Michel suggested that the treaty could also be used to expand vaccine production by facilitating  technology transfer in low- and middle-income countries, referring to the “third way” initially proposed by the World Trade Organisation’s (WTO) new chief Ngozi Okonjo-Iweala. 

“Certainly there is a debate in the international community about how to improve our vaccine production capacities to improve vaccine coverage, particularly in the African continent,” said Michel, adding that “we are closely following the debate at the WTO for the ‘third way’ voiced by Ngozi”.

 US and China Didn’t Sign Call – But Sent Positive ‘Comments’   
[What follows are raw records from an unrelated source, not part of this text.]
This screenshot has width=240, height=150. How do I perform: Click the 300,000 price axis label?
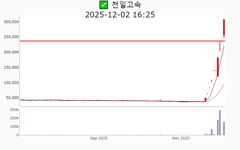tap(11, 22)
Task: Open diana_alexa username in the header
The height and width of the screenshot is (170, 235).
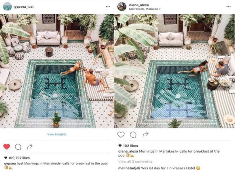Action: (139, 5)
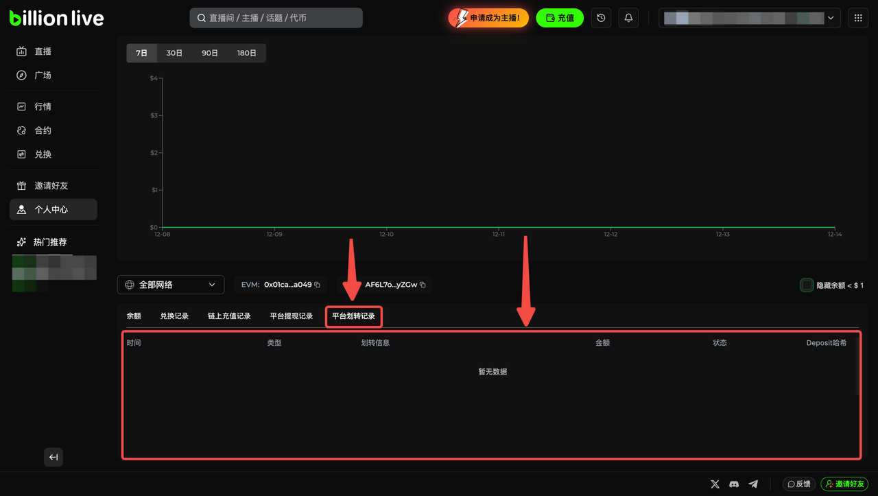Copy the EVM wallet address
The width and height of the screenshot is (878, 496).
(318, 285)
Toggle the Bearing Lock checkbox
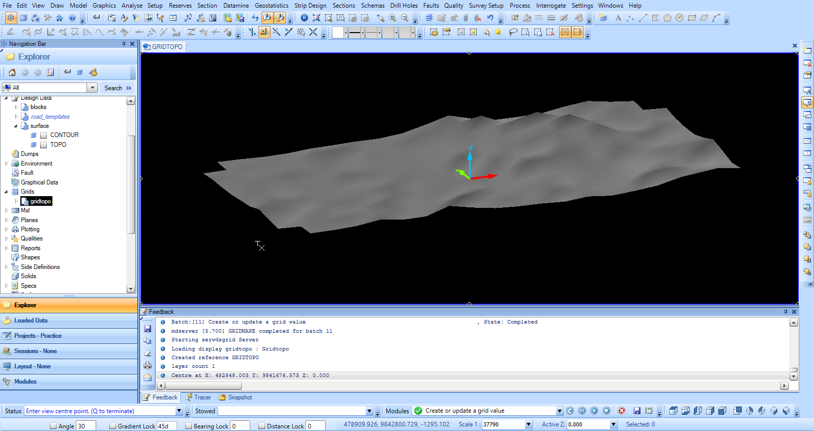814x431 pixels. tap(188, 426)
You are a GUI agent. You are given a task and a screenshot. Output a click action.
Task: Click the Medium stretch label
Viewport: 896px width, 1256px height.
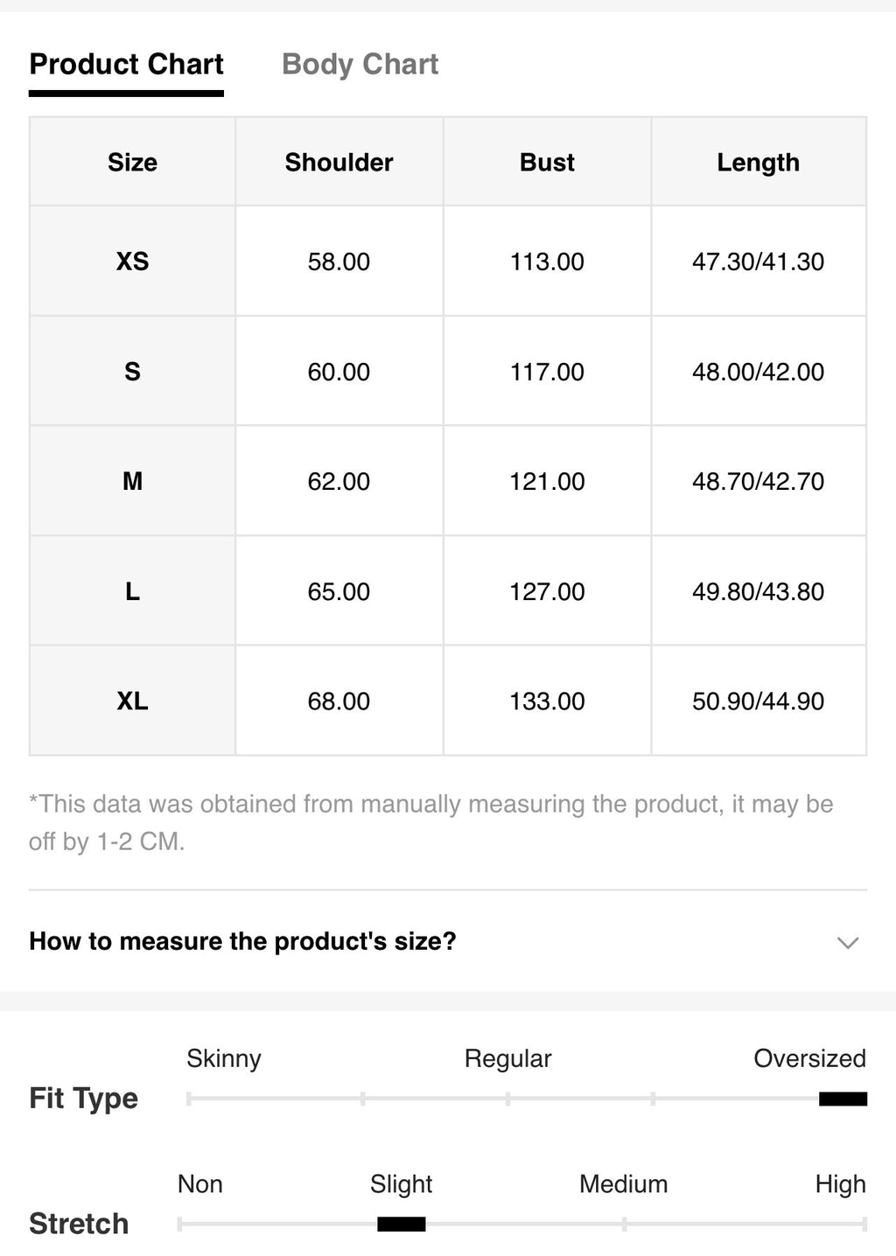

WHO’s director-general Dr. Tedros Adhanom Ghebreyesus

Although China and the US did not sign Tuesday’s op-ed, Dr Tedros said that that both countries had voiced “positive” comments during informal discussions with Member States – and that it was not necessarily an issue that the op-ed had only been signed by two dozen countries.

“It doesn’t need to be all 194 countries [to write an op-ed],” said Dr. Tedros. “I don’t want it to be seen as a problem, it wasn’t even a problem. When the discussion on the global pandemic treaty starts, all Member States will be represented.”

The Pandemic Treaty Will  Synergize With The International Health Regulations

Meanwhile, Mike Ryan, WHO’s Director of Emergency Programmes, emphasised that the treaty would “by no means” undermine the existing global framework that governs WHO countries’ behaviour during health emergencies – the legally binding International Health Regulations (IHRs). These regulations set out the mandates under which countries are obliged to report on disease outbreak risks, and share epidemic information, with WHO and other member states.

Rather, the pandemic treaty would generate the necessary political commitment to ensure that the IHRs are implemented; and bolster global pandemic preparedness and response by covering a broader set of issues than those covered by the IHRs, such as the sharing of crucial data.  

“The IHRs…is a really really good instrument,” said Ryan. “But in itself [it] is a piece of legislation that is without meaning unless countries are fully committed to its implementation.”

“IHR only works if we have trust, if we have transparency, if we have accountability. Such a treaty would provide that political framework in which we in public health can do our work much more effectively.”

“The proposed treaty will definitely bring strong political commitment and support for the IHR implementation,” added Jaouad Mahjour, WHO Regional Director for the Eastern Mediterranean region, who also spoke at Tuesday’s press conference.

In an initial response to the initiative, the International Federation of Pharmaceutical Manufacturers and Associations (IFPMA) said that pharma partners should play a role in shaping such a treaty. The statement reflected IFPMA concerns over preserving what it described as the patent “incentive system” for developing new vaccines and medicines.

“The discussions around a possible International Pandemic Treaty need to take into account the important role played by the innovative biopharmaceutical industry and its supply chain in fighting the virus,” said the IFPMA statement.  

“It will be important to acknowledge the critical role played by the incentive system in developing tests, therapeutics, and vaccines to contain and defeat the coronavirus. We hope that the discussions on an International Pandemic Treaty will address enablers for future pandemic preparedness – the importance of incentives for future innovation, the immediate and unrestricted access to pathogens, and the importance of the free flow of goods and workforce during the pandemic – in addition to continuing the multi stakeholder approach undertaken in ACT-A and COVAX.”